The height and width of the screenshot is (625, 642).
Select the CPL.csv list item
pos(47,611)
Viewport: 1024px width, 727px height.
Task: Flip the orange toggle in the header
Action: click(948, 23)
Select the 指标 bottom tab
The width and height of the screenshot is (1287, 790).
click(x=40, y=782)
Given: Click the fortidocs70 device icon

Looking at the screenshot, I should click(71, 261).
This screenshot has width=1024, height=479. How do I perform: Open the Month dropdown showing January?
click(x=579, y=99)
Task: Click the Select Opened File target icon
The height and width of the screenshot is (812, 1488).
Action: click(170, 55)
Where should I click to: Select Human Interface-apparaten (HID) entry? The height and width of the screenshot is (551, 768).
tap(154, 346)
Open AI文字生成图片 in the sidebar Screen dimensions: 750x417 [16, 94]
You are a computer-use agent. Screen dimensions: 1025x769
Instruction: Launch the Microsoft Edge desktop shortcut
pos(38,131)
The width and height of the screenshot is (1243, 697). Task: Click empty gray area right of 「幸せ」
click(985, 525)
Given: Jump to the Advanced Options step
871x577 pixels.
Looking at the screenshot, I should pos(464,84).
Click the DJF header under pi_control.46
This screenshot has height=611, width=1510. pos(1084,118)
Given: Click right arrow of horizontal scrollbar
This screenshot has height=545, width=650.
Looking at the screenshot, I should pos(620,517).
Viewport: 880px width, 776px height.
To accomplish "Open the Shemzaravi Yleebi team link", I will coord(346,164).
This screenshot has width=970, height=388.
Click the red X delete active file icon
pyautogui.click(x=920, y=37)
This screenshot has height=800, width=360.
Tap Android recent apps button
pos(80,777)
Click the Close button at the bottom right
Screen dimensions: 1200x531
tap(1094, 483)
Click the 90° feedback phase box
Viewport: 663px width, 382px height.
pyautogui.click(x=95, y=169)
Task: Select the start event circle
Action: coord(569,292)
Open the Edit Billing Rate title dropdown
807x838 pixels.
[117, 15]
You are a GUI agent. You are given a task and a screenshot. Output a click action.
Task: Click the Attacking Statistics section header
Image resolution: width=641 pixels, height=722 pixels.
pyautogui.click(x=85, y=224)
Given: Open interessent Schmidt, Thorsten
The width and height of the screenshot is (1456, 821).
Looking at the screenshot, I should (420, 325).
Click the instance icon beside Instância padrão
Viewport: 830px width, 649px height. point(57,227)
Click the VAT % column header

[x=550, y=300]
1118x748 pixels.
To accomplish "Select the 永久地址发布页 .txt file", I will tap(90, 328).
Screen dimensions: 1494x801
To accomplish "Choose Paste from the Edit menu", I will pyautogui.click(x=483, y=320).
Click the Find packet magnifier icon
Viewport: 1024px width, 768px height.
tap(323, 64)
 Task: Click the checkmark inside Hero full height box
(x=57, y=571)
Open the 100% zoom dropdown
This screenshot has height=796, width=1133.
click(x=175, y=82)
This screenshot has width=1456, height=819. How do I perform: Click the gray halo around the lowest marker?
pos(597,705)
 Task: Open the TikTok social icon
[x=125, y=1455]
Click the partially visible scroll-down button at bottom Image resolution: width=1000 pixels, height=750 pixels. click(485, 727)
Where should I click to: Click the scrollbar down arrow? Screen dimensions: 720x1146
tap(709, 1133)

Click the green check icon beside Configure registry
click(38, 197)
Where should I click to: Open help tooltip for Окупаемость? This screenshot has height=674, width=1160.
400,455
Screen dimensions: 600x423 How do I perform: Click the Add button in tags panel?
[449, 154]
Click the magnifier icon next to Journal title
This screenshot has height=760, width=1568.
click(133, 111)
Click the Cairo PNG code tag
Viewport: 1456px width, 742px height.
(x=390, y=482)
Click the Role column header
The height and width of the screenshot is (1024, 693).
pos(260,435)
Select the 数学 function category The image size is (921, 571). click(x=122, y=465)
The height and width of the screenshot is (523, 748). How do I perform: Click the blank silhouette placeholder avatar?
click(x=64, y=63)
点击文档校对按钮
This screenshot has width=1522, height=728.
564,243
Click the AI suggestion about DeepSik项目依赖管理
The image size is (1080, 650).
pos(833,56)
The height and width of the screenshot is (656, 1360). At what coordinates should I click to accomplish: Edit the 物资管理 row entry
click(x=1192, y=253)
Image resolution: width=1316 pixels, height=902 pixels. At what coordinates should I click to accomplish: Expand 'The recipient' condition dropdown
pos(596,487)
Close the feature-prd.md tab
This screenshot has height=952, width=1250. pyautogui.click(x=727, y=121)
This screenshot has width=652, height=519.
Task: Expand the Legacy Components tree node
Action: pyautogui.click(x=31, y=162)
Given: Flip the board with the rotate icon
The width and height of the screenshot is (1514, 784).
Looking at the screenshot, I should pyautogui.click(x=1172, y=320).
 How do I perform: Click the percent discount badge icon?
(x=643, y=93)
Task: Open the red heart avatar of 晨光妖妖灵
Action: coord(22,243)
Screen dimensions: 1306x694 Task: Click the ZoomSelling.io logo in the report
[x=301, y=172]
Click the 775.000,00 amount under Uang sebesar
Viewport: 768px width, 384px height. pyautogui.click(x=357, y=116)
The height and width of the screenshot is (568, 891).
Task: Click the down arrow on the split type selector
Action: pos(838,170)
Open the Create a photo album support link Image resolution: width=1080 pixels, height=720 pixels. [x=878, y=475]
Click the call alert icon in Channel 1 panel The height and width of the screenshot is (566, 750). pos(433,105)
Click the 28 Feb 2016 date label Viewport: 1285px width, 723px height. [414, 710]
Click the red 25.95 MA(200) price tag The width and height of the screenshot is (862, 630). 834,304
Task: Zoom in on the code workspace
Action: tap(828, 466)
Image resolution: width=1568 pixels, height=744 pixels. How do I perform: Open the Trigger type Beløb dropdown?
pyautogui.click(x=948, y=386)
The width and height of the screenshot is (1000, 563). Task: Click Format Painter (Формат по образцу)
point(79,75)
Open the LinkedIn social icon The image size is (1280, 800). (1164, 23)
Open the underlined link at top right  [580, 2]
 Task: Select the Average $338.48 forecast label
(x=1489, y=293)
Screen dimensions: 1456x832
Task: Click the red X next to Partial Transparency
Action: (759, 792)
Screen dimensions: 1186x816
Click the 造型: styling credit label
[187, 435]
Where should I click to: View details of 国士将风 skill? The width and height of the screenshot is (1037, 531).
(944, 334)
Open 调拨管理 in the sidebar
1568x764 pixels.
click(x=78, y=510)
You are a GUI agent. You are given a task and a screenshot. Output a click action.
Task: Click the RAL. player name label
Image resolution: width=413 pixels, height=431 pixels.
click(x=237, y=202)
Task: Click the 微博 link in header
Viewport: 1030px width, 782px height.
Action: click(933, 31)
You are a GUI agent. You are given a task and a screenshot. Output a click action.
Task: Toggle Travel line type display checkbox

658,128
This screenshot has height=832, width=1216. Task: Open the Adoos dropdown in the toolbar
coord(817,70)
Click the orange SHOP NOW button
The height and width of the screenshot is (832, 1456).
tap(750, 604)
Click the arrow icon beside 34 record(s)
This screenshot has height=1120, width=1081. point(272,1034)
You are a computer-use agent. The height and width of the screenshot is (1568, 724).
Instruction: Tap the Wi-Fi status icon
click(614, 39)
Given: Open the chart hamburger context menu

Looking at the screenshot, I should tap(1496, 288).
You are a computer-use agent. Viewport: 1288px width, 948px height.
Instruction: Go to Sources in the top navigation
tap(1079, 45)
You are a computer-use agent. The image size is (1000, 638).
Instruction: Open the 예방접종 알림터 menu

What the task requires >> Copy only this part of the entries above: the line with "Task: Open the TikTok social icon", the line with "Click the Cairo PNG code tag", and the lines between, all exactly as written.

Solution for this problem >>
 Task: Open the TikTok social icon
[x=125, y=1455]
Click the partially visible scroll-down button at bottom Image resolution: width=1000 pixels, height=750 pixels. click(485, 727)
Where should I click to: Click the scrollbar down arrow? Screen dimensions: 720x1146
tap(709, 1133)

Click the green check icon beside Configure registry
click(38, 197)
Where should I click to: Open help tooltip for Окупаемость? This screenshot has height=674, width=1160.
400,455
Screen dimensions: 600x423 How do I perform: Click the Add button in tags panel?
[449, 154]
Click the magnifier icon next to Journal title
This screenshot has height=760, width=1568.
click(133, 111)
Click the Cairo PNG code tag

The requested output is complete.